Competing With T-Mobile
In a wireless market in which prepaid has been fast outgrowing postpaid, AT&T is feeling the pressure to own a larger slice of the prepaid market pie. It launched Aio, it told the FCC, “to appeal to a broader set of customers.”
In its most recent filing, AT&T pointed out that T-Mobile, since merging with MetroPCS, is now “one of the largest providers of prepaid offerings, with an estimated share of subscribers over 20 percent and an even higher share of gross prepaid adds in the first quarter of 2013.”
Sprint, too—with its multiple prepaid brands, including most notably Virgin Mobile and Boost Mobile—has an estimated share of more than 20 percent of the prepaid market, and enjoyed nearly 20 percent of new prepaid customer additions during the first quarter.
AT&T points out these facts, as well as that Leap customers very rarely switch to AT&T and AT&T customers even more rarely switch to Leap, as a way of additionally highlighting that an AT&T purchase of Leap would have minimal effect on industry competition.
“The fact that Leap is a tiny source of diversion from AT&T,” states the Aug. 20 filing, “minimizes any potential competitive concerns inferred from shares alone.”
Concerns over healthy competition in the industry led the FCC to deny AT&T’s 2011 bid to purchase T-Mobile, after nearly a year of efforts.
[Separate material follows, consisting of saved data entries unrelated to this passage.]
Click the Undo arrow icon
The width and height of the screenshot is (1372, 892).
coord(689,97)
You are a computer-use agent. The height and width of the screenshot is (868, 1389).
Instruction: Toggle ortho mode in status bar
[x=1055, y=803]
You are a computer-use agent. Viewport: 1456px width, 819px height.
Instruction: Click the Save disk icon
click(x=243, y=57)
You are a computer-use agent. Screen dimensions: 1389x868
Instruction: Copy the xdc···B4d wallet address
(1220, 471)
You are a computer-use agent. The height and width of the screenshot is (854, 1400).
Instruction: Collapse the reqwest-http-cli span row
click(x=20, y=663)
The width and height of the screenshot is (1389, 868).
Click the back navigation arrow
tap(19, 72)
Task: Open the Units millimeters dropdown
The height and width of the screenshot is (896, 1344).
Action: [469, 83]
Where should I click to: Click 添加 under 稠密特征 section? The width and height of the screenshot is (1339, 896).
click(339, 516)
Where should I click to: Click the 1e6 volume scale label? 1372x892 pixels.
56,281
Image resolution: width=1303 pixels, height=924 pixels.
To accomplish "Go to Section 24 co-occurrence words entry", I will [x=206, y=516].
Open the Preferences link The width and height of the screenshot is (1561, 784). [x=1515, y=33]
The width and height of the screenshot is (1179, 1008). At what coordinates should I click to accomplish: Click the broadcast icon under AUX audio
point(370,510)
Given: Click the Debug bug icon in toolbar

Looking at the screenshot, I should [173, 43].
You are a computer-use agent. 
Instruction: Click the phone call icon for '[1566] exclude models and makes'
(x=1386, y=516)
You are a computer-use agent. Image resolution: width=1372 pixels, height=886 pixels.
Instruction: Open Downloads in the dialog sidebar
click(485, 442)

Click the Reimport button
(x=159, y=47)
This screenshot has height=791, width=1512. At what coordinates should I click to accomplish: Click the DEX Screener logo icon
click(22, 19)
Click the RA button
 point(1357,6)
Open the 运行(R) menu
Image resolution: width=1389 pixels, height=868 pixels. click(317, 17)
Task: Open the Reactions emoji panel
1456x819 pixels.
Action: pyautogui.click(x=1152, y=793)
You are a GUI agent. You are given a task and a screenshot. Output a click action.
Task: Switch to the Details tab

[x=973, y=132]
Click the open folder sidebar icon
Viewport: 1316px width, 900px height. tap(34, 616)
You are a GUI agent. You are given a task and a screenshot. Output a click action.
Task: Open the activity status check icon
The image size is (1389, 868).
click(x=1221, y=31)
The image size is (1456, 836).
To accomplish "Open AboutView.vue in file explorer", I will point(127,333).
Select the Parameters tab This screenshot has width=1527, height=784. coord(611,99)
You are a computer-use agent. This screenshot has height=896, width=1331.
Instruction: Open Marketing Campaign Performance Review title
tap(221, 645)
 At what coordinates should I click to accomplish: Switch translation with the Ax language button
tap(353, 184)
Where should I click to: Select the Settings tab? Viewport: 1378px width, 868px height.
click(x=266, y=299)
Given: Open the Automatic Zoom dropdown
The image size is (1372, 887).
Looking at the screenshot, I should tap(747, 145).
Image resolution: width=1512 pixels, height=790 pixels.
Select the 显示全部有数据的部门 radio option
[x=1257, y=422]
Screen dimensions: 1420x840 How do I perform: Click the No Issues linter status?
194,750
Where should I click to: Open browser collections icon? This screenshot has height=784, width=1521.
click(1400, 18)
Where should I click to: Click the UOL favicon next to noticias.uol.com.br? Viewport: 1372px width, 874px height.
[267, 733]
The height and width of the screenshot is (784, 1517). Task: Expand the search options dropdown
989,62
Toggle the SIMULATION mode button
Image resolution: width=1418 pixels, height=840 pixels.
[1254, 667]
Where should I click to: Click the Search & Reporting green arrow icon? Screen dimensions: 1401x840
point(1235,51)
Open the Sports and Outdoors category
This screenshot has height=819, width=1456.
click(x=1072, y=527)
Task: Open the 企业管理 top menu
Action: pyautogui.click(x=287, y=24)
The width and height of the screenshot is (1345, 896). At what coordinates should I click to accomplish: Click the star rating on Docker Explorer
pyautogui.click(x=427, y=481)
Should the FCC approve the Leap acquisition, AT&T expects to migrate Leap’s customers to AT&T’s network within 18 months. These customers can also expect a far better wireless experience. Leap currently has LTE technology in 11 metro areas—while AT&T has LTE in 437 markets—and AT&T plans to utilize some unused Leap spectrum to expand its LTE network in additional areas, within a year of the transaction’s close.
Analysts widely expect the FCC, if perhaps with some conditions, to approve the merger.